In Almere stand Markus Gaugisch, anlässlich des Europameisterschafts Qualifikationsspiel gegen Griechenland (der Griechische Handballverband hatte sich bereit erklärt das Rückspiel in die Niederlande zu verlegen), zum ersten Mal an der Seitenlinie.

Die Partie gegen die Griechinnen wurde erwartungsgemäß gewonnen (40:11) und auch im folgenden Testspiel gegen die Heimmannschaft gab es keine Überraschung.

„Das war sehr intensiv und im Vorfeld auch etwas hektisch, aber insgesamt ziehe ich eine sehr positive Bilanz, wenn man die Partie gegen die Niederlande ausklammert“, lautete das Fazit, des Bundestrainer, nach der erfolgreichen Qualifikation und der 24:18 (13:5) Niederlage gegen die Niederlande.

“Ausklammern” – genau das gilt es zu vermeiden.

Das Spiel gegen die Niederländerinnen gehört zum Gesamteindruck der ersten Lehrgangswoche unter Gaugisch. Insbesondere wenn man die knapp bemessene Zeit bis zum EM-Turnier (4. bis 20. November) in Betracht zieht.

“Dieses Spiel bot so viele Erkenntnisse”

Gerade die erste Halbzeit gegen die Niederlande offenbarte die derzeitigen Defizite, auch wenn oder gerade weil zahlreiche Leistungsträgerinnen fehlten.

Das Passspiel im Positionsangriff war zu oft zu ungenau und wenn einmal der Durchbruch gelang, wurde frei verschossen.

Bis zur 10. Minute war die Partie noch offen, aber danach lief ohne Spielmacherin Alina Grijseels sehr wenig zusammen. In der verbleibenden Zeit der ersten Hälfte gelangen nur noch zwei Tore, gegen die keineswegs überragenden Weltmeisterinnen von 2019.

Deren druckvoll vorgetragene „zweite Welle“, eine zupackende Abwehr und die herausragende Leistung von Torfrau Yara ten Holte genügten, um den Sieg frühzeitig zu sichern.
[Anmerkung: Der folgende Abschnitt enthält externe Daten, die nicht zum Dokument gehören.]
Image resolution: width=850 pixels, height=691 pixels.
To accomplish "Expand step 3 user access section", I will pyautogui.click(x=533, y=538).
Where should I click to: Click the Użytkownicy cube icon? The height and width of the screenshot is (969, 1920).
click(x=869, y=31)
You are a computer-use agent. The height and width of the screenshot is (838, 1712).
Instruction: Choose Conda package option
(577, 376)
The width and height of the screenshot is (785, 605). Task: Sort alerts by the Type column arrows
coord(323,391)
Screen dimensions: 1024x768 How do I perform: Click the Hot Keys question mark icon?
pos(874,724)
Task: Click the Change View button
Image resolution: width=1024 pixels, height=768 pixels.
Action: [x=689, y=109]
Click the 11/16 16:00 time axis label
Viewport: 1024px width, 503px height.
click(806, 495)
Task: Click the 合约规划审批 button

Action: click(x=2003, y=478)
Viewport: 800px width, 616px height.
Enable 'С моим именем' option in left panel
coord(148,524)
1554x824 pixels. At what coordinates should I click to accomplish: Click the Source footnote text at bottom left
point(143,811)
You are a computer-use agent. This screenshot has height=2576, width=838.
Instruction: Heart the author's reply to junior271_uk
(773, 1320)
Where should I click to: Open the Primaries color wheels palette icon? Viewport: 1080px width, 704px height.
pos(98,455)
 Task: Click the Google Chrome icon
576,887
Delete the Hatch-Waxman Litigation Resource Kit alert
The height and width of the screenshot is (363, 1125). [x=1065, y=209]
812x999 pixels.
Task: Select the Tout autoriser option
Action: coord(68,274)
Der zweite Umgang gestaltete sich aus deutscher Sicht freundlicher, dank verbesserter Abwehrleistung und einer insgesamt stark aufspielenden Isabell Roch im Tor.

Auch unter dem neuen Bundestrainer bleibt viel zu tun und deswegen hätte Markus Gaugisch direkt im Anschluss an das Spiel gegen die Holländerinnen gerne weitergemacht, „denn dieses Spiel bot so viele Erkenntnisse, die wir noch umsetzen müssen.“

So auch die Elemente, die der neue Coach bereits in seinem ersten DHB Medientermin vorstellte.

Zukünftig will er in der Offensive die „Stärken im 1-gegen-1 ausnutzen“ und die freiwerdenden Räume „besser bearbeiten“ und am anderen Ende des Feldes soll der „Gegner unter Handlungsdruck gesetzt werden“.

Strukturell nichts verändert

Die erfolgreiche Umsetzung seiner Vorstellung von Handball wird nicht zuletzt von der Kooperation der Bundesligavereine abhängen.

Mitwirkung die in der Vergangenheit zu Wünschen übrig liess und auch in der Entscheidung von Gaugisch’s Vorgänger, Henk Groener, eine nicht unerhebliche Rolle gespielt haben dürfte.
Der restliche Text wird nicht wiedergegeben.